On 18 March 2014, the MSD sent a standard letter to Mr Peters which included a request that asked him to check the
following details:

Relationship Status:     You are single.
Your living situation:    You are not living alone.

Mr Peters did not respond to the letter. He has no recollection of it but accepts he would have received it. He says he understood the letter was asking if there was any change in his circumstances.

This sounds contradictory.   I don’t know how Peters can have no no recollection of the letter, but can remember what he understood about the letter (past tense).

If Mr Peters had paid more attention to the letter, he would have realised there was an issue with the MSD’s records regarding his initial application.

The judge appears to assume Peters did see the letter but didn’t pay enough attention to it. If Peters did pay any attention it should have been obvious that “You are single.” was incorrect. There’s no way of knowing what Peters actually did or thought pr paid attention to, and it seems he can’t be relied on to be accurate (it was five years before the trial so most memories would struggle with one letter).

Mistakes were made by a number of people, but multiple mistakes were made by Peters filling the form out in 2010, and again with the letter in 2014 (at least a mistake of ignoring it or not paying attention to it).

Not noticing the incorrect amount for seven years may have just been someone with more money than they need already getting a bit more off the taxpayer and not caring how much it actually was.

I’m sure I would be quite unpopular with someone if I referred to someone I had separated from some years ago as my partner.

Leave a comment

56 Comments

  1. Blazer

     /  21st April 2020

    is this a Kangaroo Court?…disgraceful.

    Reply
  2. I think that most of us would be unpopular if we did that. My ex is a lot older than I am, so it would be nice if I was included in his Super payment. I can’t see it happening, alas. His current partner might be rather put out.

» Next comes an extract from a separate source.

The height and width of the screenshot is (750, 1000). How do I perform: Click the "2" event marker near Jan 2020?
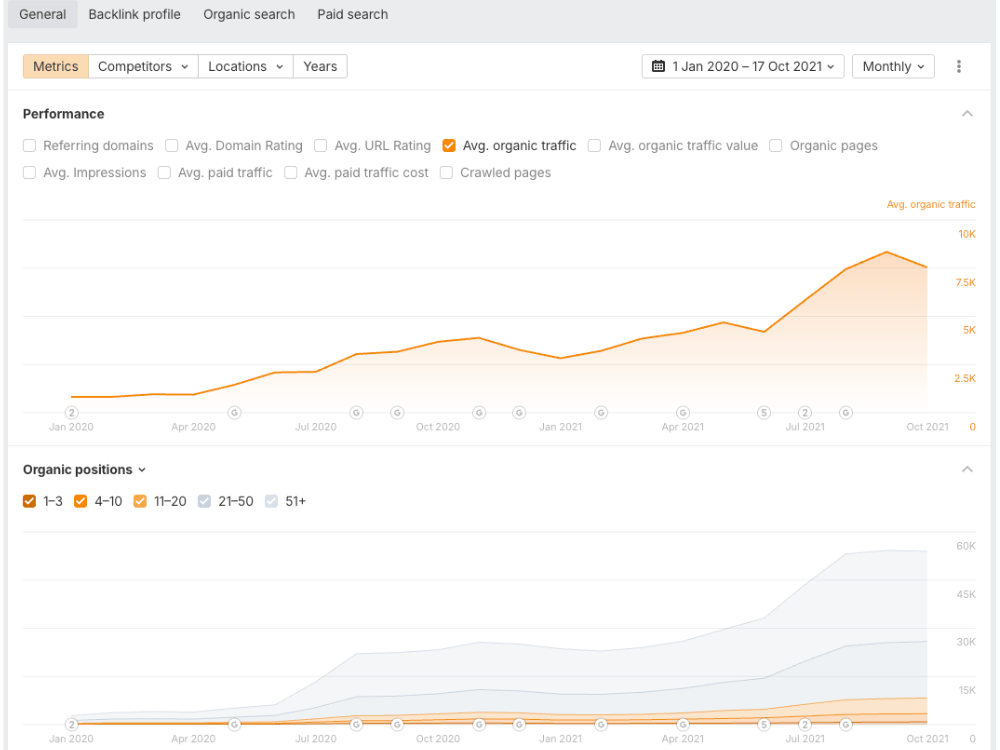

    I didn’t think that WP was defrauding WINZ, but it’s a serious worry if he’s signing things without reading them properly, and as a lawyer he should know how important this is. He said once on the news that he signed papers that he hadn’t read at all, which is a real worry. What has he put his name to as Deputy PM without reading it first ?

    Reply
    • Blazer

       /  21st April 2020

      Maybe Winston was like English…and just given the wrong advice.

      Reply
      • The wrong advice from whom? His partner?

        The fact the form is dated 11 April 2010 is consistent with Mr Peters completing the form at home the day before he attended the service centre the next day, Monday, 12 April 2010.

        Maybe you’re playing your squirrel tricks again.

        Reply
        • Blazer

           /  21st April 2020

          this thread is easily the biggest Squirrel ever on YNZ.

          Reply
          • Funny. I have no idea how you can squirrel your own post.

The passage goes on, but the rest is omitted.